From the Arizona Room is a weekly column examining the historic, reuse and infill structures in Downtown Phoenix. The inspiration for this column stems from the ever-expanding resources in Burton Barr Central Library’s Arizona Room (located on the second floor). For further information on this and other historic structures in the area, visit the Arizona Room during normal library hours.

346 E. Alvarado Rd., East Alvarado Historic District

The East Alvarado Historic District, a collection of just 30 homes along a stretch of Alvarado Road between 3rd and 7th streets, is the epitome of 1930s and 1940s suburban Phoenix living.

The neighborhood, platted and marked by a single spec house that stood from 1930 to 1937, started off on an inauspicious note marked by the Great Depression, but by the end of the 1930s and into the early 1940s, it boomed as one of Phoenix’s defining neighborhoods for early Ranch and French Provincial building styles.

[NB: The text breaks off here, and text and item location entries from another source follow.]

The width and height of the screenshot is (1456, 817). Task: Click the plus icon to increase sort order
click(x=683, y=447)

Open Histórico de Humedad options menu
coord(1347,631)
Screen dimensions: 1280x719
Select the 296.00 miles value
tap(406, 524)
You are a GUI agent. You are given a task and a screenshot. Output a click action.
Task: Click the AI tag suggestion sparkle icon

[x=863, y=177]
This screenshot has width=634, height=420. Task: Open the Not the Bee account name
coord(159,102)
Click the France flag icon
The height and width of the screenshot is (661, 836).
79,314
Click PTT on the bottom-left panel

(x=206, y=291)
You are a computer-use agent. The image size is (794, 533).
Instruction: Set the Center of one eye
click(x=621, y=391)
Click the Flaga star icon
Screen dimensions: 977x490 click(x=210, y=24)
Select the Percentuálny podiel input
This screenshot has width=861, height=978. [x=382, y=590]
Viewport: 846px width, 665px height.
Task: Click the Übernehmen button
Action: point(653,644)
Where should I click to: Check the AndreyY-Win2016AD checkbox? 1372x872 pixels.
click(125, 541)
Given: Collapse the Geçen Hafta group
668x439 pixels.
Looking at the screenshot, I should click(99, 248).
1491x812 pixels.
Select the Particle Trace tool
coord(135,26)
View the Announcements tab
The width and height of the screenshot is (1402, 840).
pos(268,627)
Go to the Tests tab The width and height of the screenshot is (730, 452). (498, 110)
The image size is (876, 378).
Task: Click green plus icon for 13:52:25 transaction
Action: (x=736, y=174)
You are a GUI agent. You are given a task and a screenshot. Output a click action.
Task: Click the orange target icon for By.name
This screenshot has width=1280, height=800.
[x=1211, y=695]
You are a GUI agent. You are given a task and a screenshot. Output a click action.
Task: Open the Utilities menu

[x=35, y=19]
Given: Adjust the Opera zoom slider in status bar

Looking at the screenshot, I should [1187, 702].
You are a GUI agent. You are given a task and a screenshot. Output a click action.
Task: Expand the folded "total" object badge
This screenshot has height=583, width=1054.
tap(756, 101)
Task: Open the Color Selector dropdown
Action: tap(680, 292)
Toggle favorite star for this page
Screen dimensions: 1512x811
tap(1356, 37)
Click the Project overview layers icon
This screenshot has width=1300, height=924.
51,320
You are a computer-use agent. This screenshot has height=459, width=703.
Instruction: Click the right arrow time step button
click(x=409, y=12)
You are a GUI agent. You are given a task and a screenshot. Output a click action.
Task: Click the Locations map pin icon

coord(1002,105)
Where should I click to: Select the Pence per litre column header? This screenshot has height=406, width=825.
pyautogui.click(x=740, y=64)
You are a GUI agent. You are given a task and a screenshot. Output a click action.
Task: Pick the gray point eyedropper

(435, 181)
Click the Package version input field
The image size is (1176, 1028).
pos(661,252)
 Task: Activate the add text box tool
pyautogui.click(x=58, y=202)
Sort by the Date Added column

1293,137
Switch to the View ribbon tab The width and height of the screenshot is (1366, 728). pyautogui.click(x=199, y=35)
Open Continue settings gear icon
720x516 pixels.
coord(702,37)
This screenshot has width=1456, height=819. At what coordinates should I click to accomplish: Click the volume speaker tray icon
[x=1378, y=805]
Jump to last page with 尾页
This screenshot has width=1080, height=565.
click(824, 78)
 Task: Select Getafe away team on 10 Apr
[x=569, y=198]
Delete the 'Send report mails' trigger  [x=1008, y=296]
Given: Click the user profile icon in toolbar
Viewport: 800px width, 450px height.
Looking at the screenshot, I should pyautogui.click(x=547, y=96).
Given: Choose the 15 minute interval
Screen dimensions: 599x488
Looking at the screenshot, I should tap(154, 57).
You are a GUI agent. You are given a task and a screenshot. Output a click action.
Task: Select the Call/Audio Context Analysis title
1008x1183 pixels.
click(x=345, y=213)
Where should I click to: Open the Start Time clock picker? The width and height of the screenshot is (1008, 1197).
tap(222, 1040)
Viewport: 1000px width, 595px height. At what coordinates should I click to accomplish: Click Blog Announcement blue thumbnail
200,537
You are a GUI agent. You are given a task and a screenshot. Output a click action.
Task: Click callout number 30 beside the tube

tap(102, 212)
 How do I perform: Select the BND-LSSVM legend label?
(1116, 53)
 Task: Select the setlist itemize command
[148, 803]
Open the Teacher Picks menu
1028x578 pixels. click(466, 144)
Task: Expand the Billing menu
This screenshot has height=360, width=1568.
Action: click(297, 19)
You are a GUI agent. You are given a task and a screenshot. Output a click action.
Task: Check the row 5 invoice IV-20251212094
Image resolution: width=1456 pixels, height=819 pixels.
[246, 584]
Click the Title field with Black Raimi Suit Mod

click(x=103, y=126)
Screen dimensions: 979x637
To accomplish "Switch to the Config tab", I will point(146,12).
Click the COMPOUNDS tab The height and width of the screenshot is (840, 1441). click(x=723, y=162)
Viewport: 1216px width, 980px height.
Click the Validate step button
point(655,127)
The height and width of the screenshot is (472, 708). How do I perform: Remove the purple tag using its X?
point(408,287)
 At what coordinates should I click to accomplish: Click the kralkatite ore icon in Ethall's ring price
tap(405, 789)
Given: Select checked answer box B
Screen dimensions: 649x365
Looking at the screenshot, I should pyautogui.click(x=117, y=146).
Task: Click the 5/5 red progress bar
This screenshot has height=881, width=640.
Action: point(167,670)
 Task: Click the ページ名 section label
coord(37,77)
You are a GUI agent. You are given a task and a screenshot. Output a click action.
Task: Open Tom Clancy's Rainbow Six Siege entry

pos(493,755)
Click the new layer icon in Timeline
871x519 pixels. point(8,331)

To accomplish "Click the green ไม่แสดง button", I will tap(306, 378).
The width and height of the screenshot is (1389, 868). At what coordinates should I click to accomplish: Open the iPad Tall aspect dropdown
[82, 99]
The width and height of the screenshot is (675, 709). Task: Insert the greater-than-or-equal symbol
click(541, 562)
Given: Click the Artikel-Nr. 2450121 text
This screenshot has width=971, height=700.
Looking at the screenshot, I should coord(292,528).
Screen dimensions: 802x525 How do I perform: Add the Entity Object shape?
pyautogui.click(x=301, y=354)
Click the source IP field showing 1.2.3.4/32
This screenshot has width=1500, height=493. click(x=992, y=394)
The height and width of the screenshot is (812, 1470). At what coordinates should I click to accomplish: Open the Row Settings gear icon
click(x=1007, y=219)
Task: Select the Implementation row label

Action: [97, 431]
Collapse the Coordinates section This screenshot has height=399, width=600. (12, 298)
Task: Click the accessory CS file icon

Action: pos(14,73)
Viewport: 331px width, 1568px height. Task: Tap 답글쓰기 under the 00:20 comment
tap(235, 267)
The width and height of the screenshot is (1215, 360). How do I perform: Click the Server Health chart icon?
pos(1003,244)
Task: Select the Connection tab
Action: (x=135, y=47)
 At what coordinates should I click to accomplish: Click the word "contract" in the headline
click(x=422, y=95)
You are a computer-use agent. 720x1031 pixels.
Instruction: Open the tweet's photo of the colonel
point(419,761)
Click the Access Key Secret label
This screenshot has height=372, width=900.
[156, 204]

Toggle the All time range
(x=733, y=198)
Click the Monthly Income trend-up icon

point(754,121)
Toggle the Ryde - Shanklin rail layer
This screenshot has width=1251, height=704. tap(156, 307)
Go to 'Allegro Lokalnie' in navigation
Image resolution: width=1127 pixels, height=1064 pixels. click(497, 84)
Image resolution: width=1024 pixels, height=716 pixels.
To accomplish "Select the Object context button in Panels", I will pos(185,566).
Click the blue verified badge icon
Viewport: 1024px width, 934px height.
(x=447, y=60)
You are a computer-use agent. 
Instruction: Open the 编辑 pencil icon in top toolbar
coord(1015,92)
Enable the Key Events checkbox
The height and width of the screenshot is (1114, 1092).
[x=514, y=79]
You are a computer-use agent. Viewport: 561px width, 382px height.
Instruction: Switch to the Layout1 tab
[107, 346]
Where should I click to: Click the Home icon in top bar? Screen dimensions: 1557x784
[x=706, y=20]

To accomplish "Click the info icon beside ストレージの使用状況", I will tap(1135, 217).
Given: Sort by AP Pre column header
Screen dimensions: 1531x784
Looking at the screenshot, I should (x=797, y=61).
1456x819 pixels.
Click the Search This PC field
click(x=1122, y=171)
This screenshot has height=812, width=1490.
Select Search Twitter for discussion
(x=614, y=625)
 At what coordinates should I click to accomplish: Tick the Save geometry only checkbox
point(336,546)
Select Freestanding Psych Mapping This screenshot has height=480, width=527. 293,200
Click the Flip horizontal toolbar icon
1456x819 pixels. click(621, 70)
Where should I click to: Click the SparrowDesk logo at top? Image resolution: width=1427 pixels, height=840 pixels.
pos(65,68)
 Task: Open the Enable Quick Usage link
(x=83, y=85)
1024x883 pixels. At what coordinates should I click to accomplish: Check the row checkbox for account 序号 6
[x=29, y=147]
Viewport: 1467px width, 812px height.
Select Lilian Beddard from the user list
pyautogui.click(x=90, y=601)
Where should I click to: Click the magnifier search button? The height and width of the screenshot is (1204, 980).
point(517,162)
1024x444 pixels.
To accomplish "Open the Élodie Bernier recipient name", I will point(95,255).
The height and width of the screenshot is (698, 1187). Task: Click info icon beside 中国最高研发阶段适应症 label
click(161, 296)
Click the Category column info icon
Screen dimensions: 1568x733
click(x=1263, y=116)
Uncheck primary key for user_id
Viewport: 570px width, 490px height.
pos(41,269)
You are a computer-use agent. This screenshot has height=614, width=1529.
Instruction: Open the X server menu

The Raymond N. Cowley House, a Monterey-style single-story smack in the middle of this stretch of a district, wasn’t built until the area’s heyday in 1941, but it is notable simply because it remains virtually untouched, even down to the vegetation in the front lawn.

Architect/builder Paul M. Burroway built the Cowley House and the neighboring Roger Hofford house as complementing Montereys: brick with stone foundations, canopied front-entry porches, each with French Provincial-style detailing.

Unlike the Hofford House, the Cowley House utilizes exterior wood in a number of ways: shuttering, its high-pitched hip roof with wooden shingles and cornice molding and its wood-paneled entry. These modest yet significant touches became a character trait of homes of this brief but important era.